Mike Lorrey's One-Track Holy Jihad

From: Joe Dees (joedees@addall.com)
Date: Sun Jun 25 2000 - 22:17:16 MDT


('binary' encoding is not supported, stored as-is)      Well, well now! I figured if I just laid low for awhile, that Mikey's Take-No-Prisoners and Permit-No-Other-Discussion stance in pursuit of his perpetual goal to morph this list into another NRA e-mouthpiece would have people reconsidering my opposition to such sick, twisted and demented hijinx as indeed the Sweet Voice of Reason on the issue. His goal is Guns, Guns and NOTHING BUT GUNS! It's what he firstbthinks about when he wakes up, his last waking thought at night, and what populates his dreams. He has a crack-pipe devotion to the topic. Once you discount (and it was done so here with verve and elan) his Looney drive, it's really all he has to say. Let's codify Mikey's gun position:
     1) All aircraft must be built with bulletproof fuselages so that the passengers may all remain armed; ditto for any other means of conveyance, public and private. You must be packing to ride.
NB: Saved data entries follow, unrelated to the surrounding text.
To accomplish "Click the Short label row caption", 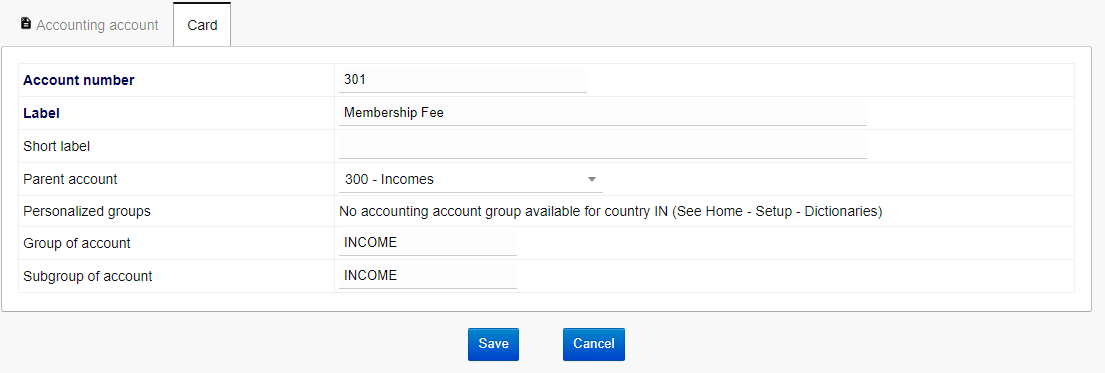I will (56, 146).
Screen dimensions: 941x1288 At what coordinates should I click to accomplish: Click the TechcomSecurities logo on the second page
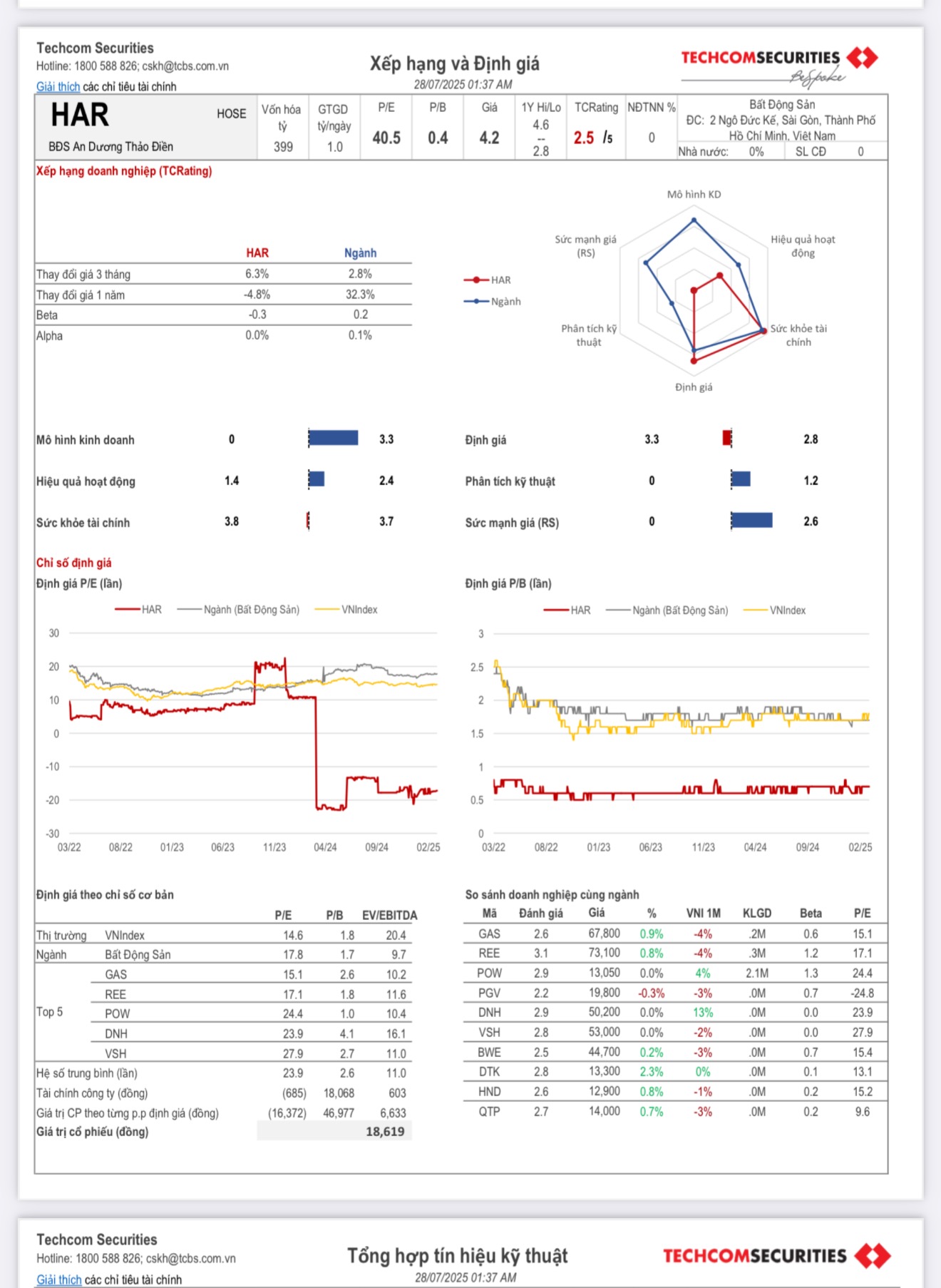pos(777,1256)
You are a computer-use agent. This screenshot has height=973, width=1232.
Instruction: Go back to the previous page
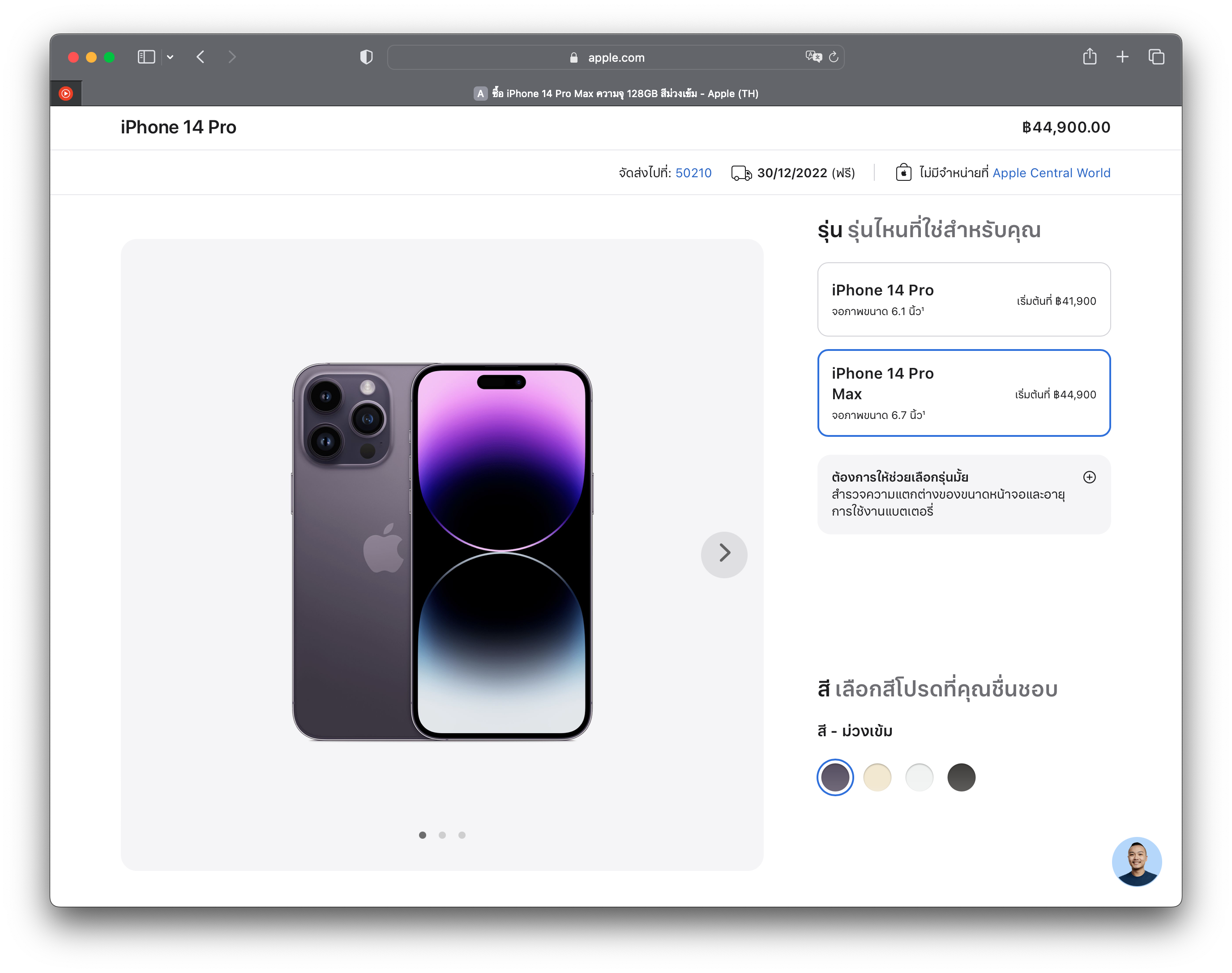(201, 57)
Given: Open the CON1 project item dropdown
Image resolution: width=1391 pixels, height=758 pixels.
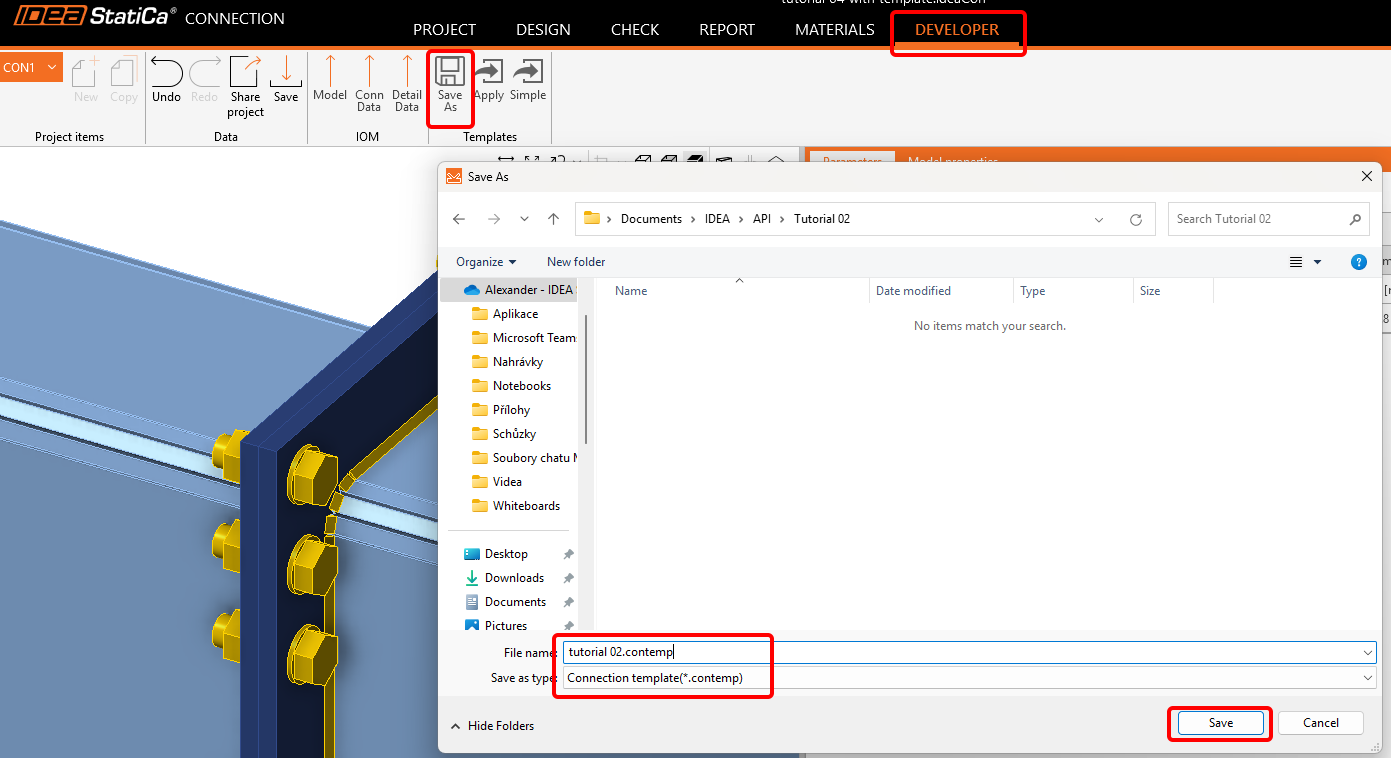Looking at the screenshot, I should coord(31,67).
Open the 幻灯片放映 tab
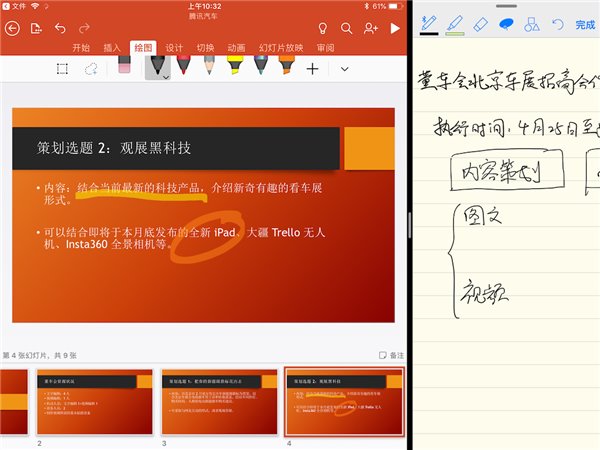The image size is (600, 450). (x=281, y=48)
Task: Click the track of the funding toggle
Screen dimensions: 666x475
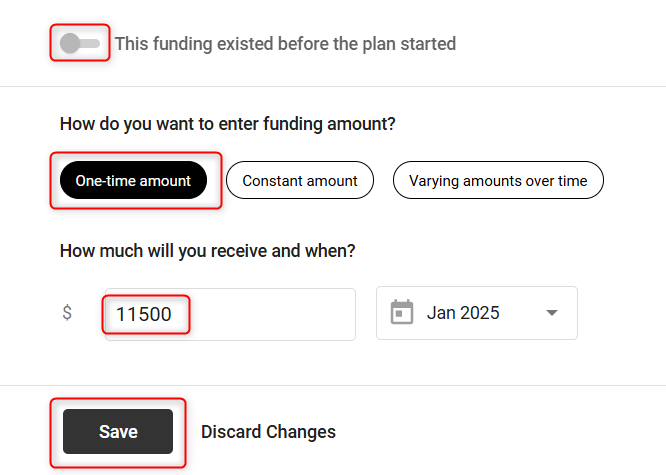Action: (92, 43)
     2) Tax dollars should purchase millions upon millions of high-powered semiautomatic pistols, preferably Glocks, Macs and Tec-9's, and jack-booted government thugs should drive through all neighborhoods, urban and rural (concentrating on high-crime areas where they need them most), and toss out bubble-wrapped pieces with loaded clips (say, hollow-point) for all and sundry, kinda like Mardi Gras, but especially in the poorer areas, where the residents have a hard time affording "a gun of their own."
     3) All school children should be mandatorily armed, and instead of the '50's and '60's under-the-desk nuke drills, they should be taught the same techniques to avoid crossfire (desktops must also be made bulletproof, to provide protection and strategic fortification for sniping purposes). The same policies should be followed in churches, fast (and slow) food restaurants, mental institutions, and any and every other public building. If you wish to enter such a building and you lack a gun, one must be issued to you prior to entry (for your personal protection, of course).
     4) All apparel must be constructed of kevlar, and everyone must wear Muslim chadors, to discourage G. Gordon Liddy type head shots.